▼

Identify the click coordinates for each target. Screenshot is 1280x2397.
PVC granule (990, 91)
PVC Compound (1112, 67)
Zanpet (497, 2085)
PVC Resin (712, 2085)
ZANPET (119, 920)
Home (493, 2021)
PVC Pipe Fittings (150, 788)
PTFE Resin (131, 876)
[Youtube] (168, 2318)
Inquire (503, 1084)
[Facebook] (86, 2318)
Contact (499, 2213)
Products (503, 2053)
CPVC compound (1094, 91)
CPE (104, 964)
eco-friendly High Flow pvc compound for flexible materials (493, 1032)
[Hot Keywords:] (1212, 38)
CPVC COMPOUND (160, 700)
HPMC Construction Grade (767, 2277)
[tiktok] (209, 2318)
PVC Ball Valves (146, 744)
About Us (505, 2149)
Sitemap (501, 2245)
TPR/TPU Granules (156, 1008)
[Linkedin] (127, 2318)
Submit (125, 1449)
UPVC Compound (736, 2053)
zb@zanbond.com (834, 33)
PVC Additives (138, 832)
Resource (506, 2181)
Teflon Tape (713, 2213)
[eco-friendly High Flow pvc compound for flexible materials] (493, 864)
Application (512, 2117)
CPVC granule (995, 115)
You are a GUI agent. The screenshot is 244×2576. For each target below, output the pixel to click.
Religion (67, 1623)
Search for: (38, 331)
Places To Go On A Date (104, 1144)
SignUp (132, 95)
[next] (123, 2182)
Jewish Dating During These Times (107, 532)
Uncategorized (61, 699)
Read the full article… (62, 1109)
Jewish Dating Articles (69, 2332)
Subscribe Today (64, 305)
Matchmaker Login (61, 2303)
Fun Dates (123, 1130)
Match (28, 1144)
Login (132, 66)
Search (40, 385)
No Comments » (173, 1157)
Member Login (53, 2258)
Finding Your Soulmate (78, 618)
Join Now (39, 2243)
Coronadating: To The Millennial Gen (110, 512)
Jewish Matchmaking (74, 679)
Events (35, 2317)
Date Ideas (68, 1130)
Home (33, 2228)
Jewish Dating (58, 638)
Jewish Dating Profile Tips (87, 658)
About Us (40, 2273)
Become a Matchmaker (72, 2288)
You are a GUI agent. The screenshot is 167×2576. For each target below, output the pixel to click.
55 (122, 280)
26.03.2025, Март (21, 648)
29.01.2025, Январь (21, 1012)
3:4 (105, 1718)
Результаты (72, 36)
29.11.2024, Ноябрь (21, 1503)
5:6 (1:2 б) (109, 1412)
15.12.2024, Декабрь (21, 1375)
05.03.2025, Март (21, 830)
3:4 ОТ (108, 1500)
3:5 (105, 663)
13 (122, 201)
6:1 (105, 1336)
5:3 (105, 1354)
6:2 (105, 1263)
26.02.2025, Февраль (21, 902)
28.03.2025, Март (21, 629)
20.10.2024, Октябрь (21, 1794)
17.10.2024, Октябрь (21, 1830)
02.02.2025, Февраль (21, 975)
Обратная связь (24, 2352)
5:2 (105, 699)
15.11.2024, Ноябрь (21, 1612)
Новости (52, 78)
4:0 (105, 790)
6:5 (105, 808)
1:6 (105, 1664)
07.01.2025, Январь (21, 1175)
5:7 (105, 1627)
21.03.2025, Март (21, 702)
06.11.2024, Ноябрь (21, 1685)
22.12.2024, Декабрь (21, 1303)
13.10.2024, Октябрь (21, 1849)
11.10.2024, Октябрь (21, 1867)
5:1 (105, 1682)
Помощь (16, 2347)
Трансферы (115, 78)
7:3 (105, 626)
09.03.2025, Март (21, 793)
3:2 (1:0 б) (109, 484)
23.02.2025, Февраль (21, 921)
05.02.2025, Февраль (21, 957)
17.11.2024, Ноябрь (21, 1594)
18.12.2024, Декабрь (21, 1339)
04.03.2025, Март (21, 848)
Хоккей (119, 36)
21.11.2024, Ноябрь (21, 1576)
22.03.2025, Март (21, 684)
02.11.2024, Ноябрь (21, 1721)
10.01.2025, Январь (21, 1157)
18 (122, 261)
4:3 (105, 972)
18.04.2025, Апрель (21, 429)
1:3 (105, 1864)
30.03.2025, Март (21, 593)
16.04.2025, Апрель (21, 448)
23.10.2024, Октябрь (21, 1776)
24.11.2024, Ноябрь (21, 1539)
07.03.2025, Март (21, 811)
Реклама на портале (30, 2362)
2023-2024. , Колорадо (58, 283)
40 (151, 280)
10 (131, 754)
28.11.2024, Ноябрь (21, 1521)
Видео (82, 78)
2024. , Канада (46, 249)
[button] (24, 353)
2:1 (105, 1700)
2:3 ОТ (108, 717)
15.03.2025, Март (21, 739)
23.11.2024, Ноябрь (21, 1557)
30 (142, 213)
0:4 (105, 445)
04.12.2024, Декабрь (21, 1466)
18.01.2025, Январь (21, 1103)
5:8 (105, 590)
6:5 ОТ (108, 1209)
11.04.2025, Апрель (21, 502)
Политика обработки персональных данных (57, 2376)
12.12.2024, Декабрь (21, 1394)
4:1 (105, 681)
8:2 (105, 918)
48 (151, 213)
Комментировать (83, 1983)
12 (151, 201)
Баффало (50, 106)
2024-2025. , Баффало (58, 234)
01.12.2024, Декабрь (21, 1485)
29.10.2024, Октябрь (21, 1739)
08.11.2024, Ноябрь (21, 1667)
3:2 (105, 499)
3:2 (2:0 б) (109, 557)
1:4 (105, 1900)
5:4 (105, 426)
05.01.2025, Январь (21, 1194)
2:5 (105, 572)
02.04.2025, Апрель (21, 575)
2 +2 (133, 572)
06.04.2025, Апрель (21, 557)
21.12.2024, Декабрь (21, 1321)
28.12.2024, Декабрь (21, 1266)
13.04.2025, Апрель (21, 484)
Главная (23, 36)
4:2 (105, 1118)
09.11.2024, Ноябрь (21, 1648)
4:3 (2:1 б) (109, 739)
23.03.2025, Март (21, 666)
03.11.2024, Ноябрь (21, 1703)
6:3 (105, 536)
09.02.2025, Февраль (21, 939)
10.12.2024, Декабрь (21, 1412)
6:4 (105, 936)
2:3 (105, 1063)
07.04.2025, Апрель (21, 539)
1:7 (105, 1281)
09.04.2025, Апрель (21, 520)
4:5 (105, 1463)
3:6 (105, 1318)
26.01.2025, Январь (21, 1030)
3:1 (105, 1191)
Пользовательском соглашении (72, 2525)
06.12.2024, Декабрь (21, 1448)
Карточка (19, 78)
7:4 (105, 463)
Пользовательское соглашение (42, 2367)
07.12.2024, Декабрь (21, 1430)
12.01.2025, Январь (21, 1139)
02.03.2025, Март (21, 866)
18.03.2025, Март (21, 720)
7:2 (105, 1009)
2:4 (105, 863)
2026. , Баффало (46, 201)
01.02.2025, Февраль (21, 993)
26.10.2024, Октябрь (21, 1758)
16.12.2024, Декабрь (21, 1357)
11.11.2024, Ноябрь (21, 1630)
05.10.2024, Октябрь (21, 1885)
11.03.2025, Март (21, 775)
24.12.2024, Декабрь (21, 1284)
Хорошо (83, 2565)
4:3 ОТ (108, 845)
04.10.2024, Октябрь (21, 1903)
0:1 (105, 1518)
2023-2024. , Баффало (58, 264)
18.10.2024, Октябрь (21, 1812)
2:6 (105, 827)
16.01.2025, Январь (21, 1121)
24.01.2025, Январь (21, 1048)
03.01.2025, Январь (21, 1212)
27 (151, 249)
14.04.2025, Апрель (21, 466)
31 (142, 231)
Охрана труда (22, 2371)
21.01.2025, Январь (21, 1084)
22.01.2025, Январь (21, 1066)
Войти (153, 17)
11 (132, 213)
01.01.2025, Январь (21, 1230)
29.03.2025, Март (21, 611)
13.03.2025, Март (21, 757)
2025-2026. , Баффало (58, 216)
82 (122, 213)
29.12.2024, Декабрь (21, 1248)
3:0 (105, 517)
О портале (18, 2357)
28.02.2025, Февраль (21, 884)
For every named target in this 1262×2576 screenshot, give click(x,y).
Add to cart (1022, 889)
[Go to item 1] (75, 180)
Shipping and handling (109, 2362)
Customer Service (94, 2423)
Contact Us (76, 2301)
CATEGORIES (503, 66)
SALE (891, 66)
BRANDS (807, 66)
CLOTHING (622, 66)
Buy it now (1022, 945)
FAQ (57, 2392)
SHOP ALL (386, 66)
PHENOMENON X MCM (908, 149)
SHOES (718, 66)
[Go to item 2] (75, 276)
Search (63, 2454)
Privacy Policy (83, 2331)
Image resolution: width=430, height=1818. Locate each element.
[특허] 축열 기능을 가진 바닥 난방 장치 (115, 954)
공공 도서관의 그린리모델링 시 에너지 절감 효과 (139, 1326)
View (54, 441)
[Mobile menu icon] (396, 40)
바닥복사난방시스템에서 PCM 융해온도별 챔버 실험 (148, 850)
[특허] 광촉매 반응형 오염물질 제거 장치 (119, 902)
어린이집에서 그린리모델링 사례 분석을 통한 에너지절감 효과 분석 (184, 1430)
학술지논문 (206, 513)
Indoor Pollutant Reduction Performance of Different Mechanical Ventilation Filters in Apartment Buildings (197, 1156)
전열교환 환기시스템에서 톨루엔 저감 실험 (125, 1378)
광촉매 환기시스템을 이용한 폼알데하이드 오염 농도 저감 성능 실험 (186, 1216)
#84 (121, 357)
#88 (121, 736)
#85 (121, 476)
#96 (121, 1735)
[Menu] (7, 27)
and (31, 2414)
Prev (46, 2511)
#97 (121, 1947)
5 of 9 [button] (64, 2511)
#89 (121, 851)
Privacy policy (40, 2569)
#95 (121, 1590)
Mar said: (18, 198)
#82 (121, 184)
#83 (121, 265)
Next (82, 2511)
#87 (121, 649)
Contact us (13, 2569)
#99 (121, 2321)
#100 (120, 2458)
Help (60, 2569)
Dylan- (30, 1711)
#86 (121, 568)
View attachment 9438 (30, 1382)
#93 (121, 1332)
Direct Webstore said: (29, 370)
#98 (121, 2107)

▲

→ Exercise objective
What you return must be an exact retyping of the lines above starting at the line with "Обратная связь (24, 2352)" and ending at the line with "4:3 (2:1 б) (109, 739)", and nothing besides.

→ Response area
Обратная связь (24, 2352)
5:2 (105, 699)
15.11.2024, Ноябрь (21, 1612)
Новости (52, 78)
4:0 (105, 790)
6:5 (105, 808)
1:6 (105, 1664)
07.01.2025, Январь (21, 1175)
5:7 (105, 1627)
21.03.2025, Март (21, 702)
06.11.2024, Ноябрь (21, 1685)
22.12.2024, Декабрь (21, 1303)
13.10.2024, Октябрь (21, 1849)
11.10.2024, Октябрь (21, 1867)
5:1 (105, 1682)
Помощь (16, 2347)
Трансферы (115, 78)
7:3 (105, 626)
09.03.2025, Март (21, 793)
3:2 (1:0 б) (109, 484)
23.02.2025, Февраль (21, 921)
05.02.2025, Февраль (21, 957)
17.11.2024, Ноябрь (21, 1594)
18.12.2024, Декабрь (21, 1339)
04.03.2025, Март (21, 848)
Хоккей (119, 36)
21.11.2024, Ноябрь (21, 1576)
22.03.2025, Март (21, 684)
02.11.2024, Ноябрь (21, 1721)
10.01.2025, Январь (21, 1157)
18 (122, 261)
4:3 (105, 972)
18.04.2025, Апрель (21, 429)
1:3 (105, 1864)
30.03.2025, Март (21, 593)
16.04.2025, Апрель (21, 448)
23.10.2024, Октябрь (21, 1776)
24.11.2024, Ноябрь (21, 1539)
07.03.2025, Март (21, 811)
Реклама на портале (30, 2362)
2023-2024. , Колорадо (58, 283)
40 (151, 280)
10 (131, 754)
28.11.2024, Ноябрь (21, 1521)
Видео (82, 78)
2024. , Канада (46, 249)
[button] (24, 353)
2:1 (105, 1700)
2:3 ОТ (108, 717)
15.03.2025, Март (21, 739)
23.11.2024, Ноябрь (21, 1557)
30 (142, 213)
0:4 (105, 445)
04.12.2024, Декабрь (21, 1466)
18.01.2025, Январь (21, 1103)
5:8 (105, 590)
6:5 ОТ (108, 1209)
11.04.2025, Апрель (21, 502)
Политика обработки персональных данных (57, 2376)
12.12.2024, Декабрь (21, 1394)
4:1 (105, 681)
8:2 (105, 918)
48 (151, 213)
Комментировать (83, 1983)
12 (151, 201)
Баффало (50, 106)
2024-2025. , Баффало (58, 234)
01.12.2024, Декабрь (21, 1485)
29.10.2024, Октябрь (21, 1739)
08.11.2024, Ноябрь (21, 1667)
3:2 (105, 499)
3:2 (2:0 б) (109, 557)
1:4 (105, 1900)
5:4 (105, 426)
05.01.2025, Январь (21, 1194)
2:5 (105, 572)
02.04.2025, Апрель (21, 575)
2 +2 (133, 572)
06.04.2025, Апрель (21, 557)
21.12.2024, Декабрь (21, 1321)
28.12.2024, Декабрь (21, 1266)
13.04.2025, Апрель (21, 484)
Главная (23, 36)
4:2 (105, 1118)
09.11.2024, Ноябрь (21, 1648)
4:3 (2:1 б) (109, 739)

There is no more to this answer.